What’s more, Manpower’s 2012 report suggests that 20% of the entire EU workforce is now ‘mobile’ (spending more than 10 hours a week working away from their desks). Keep track of all my emails, phonecalls, documents and meetings on their respective platforms while at the same time trying to figure out where I need to be one day to the next? Nah thanks, not for me.
Collaboration tools go a small but significant step beyond email by providing a more organised, collaborative and ‘portable’ way of working in teams. By centralising all your team’s content onto one ‘dashboard’, it’s so much easier to access everything that’s important to you no matter where you are. Just by having a central (preferably cloud-based) collaboration repository where everything can be accessed on the move, teams can shave hours off their working weeks by giving all the relevant people immediate access to what they need. Here’s how it works:
1. Get creative together – as Clay Shirky points out in ‘Here Comes Everybody’, the wiki (from the Hawaiian for ‘quick’) was designed to cut out all the editorial red tape and let everyone contribute to work-in-progress documents. Forget emailing stuff back and forth to each other – by creating it together, you’ve already saved all that time lost to admin and making manual changes yourself.
2. Talk about files, on files – another little problem with emailing files back and forth is that you can’t track the changes. You’ve received your file back with its edits, but you’ve got to keep back-checking the email to find out what the feedback was. Rather than having endless applications open and clogging your desktop, go lean and do it all from a collaboration platform where comments and feedback are seen right below the file in question, just where you need them.
3. Sync your diaries – collaboration tools give you a central space to sort out events, too. No need to create an iCal and manually invite people separately – making group events means your team can see and attend your events right from their own dashboards. Oh, and they normally sync with offline calendars too.

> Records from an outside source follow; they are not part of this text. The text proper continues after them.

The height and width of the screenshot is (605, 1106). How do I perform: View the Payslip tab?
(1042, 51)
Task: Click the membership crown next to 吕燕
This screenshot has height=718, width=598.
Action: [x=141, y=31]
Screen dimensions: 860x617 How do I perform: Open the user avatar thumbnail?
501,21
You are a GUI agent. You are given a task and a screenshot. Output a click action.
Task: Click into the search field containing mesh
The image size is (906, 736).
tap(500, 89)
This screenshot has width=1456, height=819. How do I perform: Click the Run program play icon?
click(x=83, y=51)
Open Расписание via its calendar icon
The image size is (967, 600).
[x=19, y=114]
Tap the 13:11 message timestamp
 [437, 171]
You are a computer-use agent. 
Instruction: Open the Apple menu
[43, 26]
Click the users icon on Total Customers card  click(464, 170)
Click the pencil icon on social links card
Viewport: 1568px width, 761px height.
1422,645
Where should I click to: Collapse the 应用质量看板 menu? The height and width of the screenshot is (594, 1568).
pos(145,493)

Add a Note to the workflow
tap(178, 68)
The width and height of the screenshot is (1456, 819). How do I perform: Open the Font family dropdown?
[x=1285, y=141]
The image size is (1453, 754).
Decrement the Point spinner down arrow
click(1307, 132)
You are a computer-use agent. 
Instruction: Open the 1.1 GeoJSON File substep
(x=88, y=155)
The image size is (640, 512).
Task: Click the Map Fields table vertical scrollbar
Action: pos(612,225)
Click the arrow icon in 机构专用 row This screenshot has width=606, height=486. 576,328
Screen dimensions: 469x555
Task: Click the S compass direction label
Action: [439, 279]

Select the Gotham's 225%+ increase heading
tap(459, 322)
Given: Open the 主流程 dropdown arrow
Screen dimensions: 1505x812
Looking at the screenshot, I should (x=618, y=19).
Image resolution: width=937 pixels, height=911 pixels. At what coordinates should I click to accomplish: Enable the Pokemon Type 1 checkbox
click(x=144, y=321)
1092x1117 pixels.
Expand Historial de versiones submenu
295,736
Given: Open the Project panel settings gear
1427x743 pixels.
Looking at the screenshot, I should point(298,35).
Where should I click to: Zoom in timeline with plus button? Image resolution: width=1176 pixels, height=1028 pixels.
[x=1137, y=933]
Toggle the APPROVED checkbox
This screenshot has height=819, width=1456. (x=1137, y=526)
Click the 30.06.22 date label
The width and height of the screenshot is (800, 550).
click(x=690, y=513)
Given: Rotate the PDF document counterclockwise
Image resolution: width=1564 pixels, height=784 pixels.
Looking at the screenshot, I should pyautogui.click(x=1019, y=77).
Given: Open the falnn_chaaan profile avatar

There’s no need to move away from email completely – that would, for most teams, be a huge upheaval in itself. Notifications can still go to your email accounts while all the important stuff is managed from a collaboration hub – teams and companies who have already realised this have shaved nearly a staggering 20% off the amount of time lost to low-value admin by centralising everything and making the whole lot more mobile-friendly. Email is a 40-year-old technology – isn’t it time we phased it out in favour of the industry that’s predicted to be worth $6.4bn by 2016?